Dear Readers, it takes more than a torrential downpour to keep me from my weekly visit to St Pancras and Islington Cemetery and so it was that I found ourselves standing under a tree during a deluge. I took the obligatory photo of ‘my’ swamp cypress, and I also managed this splendid shot of a fox as he headed into the undergrowth. Wildlife Photographer of the Year awaits me, I’m sure.
But then it let up a little and so on we (my long-suffering husband and I ) slogged. I noticed lots of blackbirds about, for the first time in a while – some blackbirds spend their summers in other parts of Europe and only overwinter in the UK, and some blackbirds pop in from Scandinavia. At one point a few years ago, when everyone was grounded due to the bad weather, there were no less than eight blackbirds in my back garden, all getting along swimmingly provided I kept the food coming. You wouldn’t see that when the territories are established in the spring.
There was no kestrel in the kestrel tree this week, and I assume that, like all sensible birds, s/he was under cover somewhere, hoping for the worst to pass. But nothing stops the crows, and there was a little gang of them looking shifty by Harwood’s path. They were turning over the leaves very methodically, and I wondered if someone had scattered something for them. But they flew off as we approached, and although I had a good look, I was none the wiser.
I have become fascinated by what I think of as the stumperies in the cemetery – the remains of trees which have been cut down and which are now being gradually eroded by fungi or covered with ivy. There is one close to where the wreathes are left following cremations which has been planted up with succulents and what appears to be a smiley face, though whence this came I have no idea.
Some are sprouting a few annual ‘weeds’ on the top, but I wonder if all those stems at the side might actually sprout when spring comes, I shall have to keep an eye on it.
This one is forming a very nice base for some ivy.
This one is becoming a whole mini-ecosystem, with moss and lichen and turkey-tail fungus.
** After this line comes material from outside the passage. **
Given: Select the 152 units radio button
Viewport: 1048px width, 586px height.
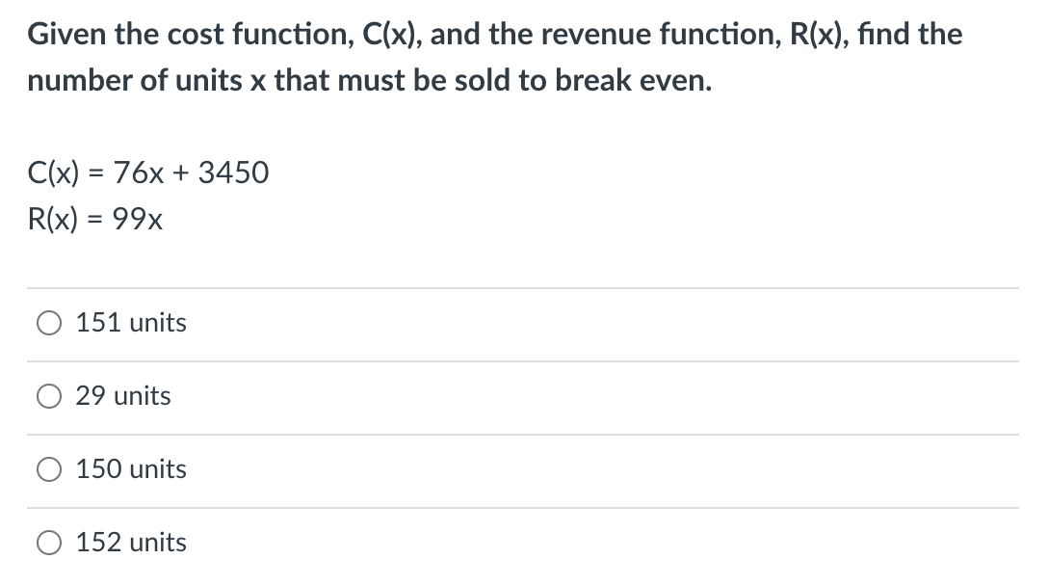Looking at the screenshot, I should coord(48,542).
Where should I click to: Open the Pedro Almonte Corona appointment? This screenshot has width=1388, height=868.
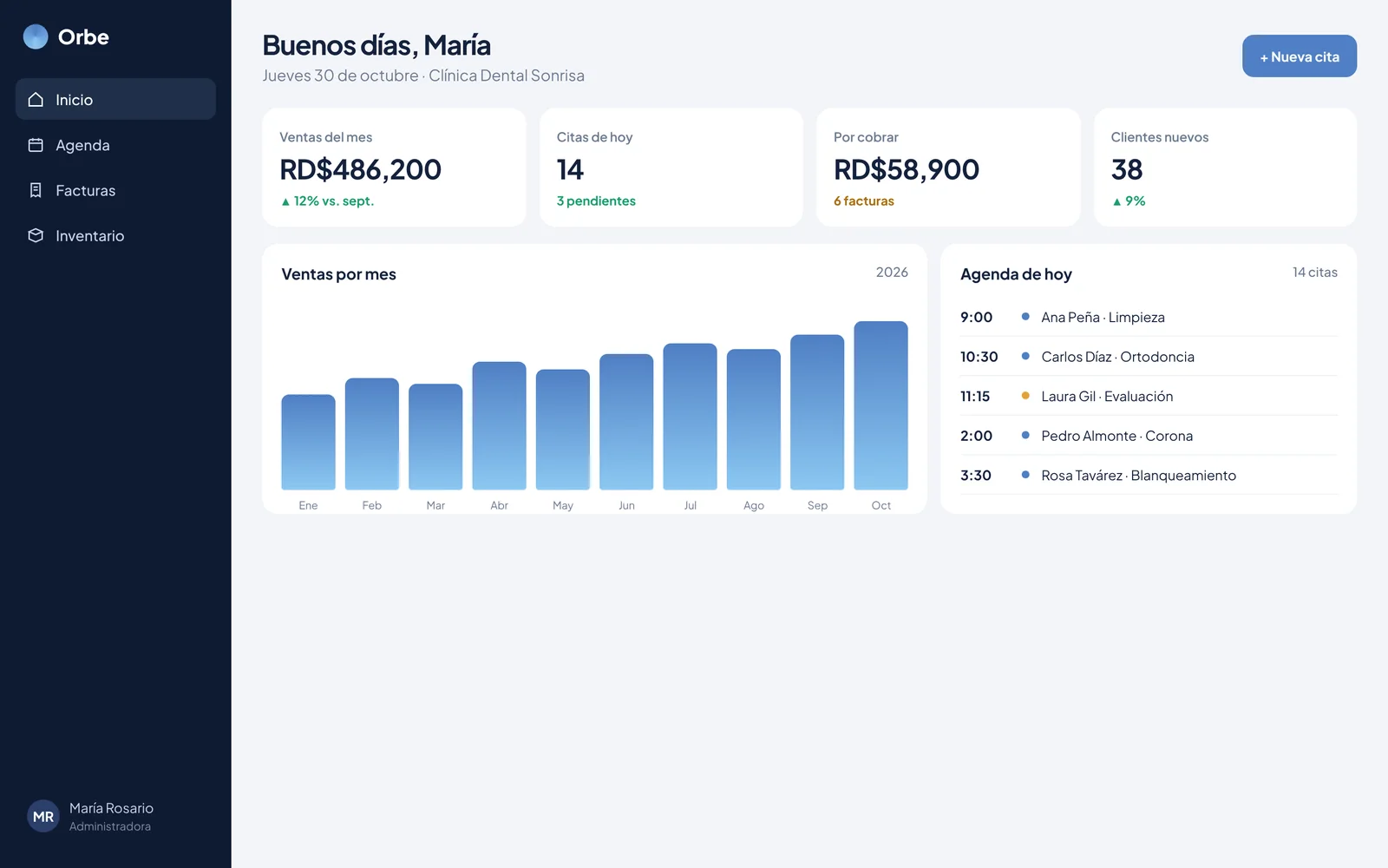coord(1149,436)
And while the fungus seems to be eating this stump to pieces, there are also some tell tale holes which could be beetle larvae, but could equally well be caused by the thump of green woodpecker beaks as they drill for ants.
So far, so unspectacular. But then, I spotted what appeared to be a doorknob growing under one of the fir trees off Withington Road (a very muddy and underused path), and here is my highlight of the week.
This is, I believe, an earthstar, and I’m going to hazard a guess that it’s Geastrum triplex, the Collared Earthstar. What I love most about this enigmatic fungus is that I probably only noticed it because it’s pouring with rain – when raindrops hit the ‘ball’ in the middle, spores are sent flying out through the hole in the top. When it’s dry, the ‘petals’ of the earthstar curl up and protect the fruiting body, making sure that the spores aren’t released when conditions aren’t ideal. How I love spotting something that I’ve never seen before! It puts a spring in my step like nothing else.
And so we make our damp, muddy way back to the entrance, where I spot two crows sitting on top of the cedar of lebanon. What are they up to? Well, they appear to be bashing their way into the barrel-shaped pine cones, though whether they are after the pine nuts or the little insects that are attempting to have a peaceful hibernation I have no idea. I am full of admiration for these intelligent resourceful birds. Never underestimate a crow.